On Sunday, a hacker gained access to the official website of Premint, an NFT whitelisting platform, and took $375,000 worth of NFTs.
The code was signed by a total of six people, granting the hacker complete authority to spend money.
The Premint team stated on Twitter that "Last night, a file was manipulated on PREMINT by an unknown third party that led to users being presented with a wallet connection that was malicious."
The hacker was able to take 314 distinct NFTs before the issue was identified. These NFTs came from collections like Goblintown, Otherside, Moonbirds Oddities, and Bored Ape Yacht Club.
Around 07:30 AM ET on Sunday, the stolen goods were sold for 270 ETH ($375,000). The hacker sent the funds to this address and then mixed them with other transactions on the Ethereum network using Tornado Cash.
The attack is yet another example of how hackers are increasingly using security flaws in traditional web infrastructure to attack web3 initiatives.

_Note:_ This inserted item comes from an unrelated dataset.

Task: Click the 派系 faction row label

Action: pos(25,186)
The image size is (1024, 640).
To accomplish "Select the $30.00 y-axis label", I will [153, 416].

Hackers carried out phishing attacks last month using websites run by the decentralized financial initiatives Ribbon Finance and Convex Finance.
In other cases, Twitter, Instagram, and Discord servers have been used to spread phishing URLs intended to steal cryptocurrencies and NFTs.
According to a CertiK spokeswoman, "It's evident from this that the web3 ecosystem needs to consider the interconnects with web2 technologies, particularly at places where its reliance on them becomes a risk."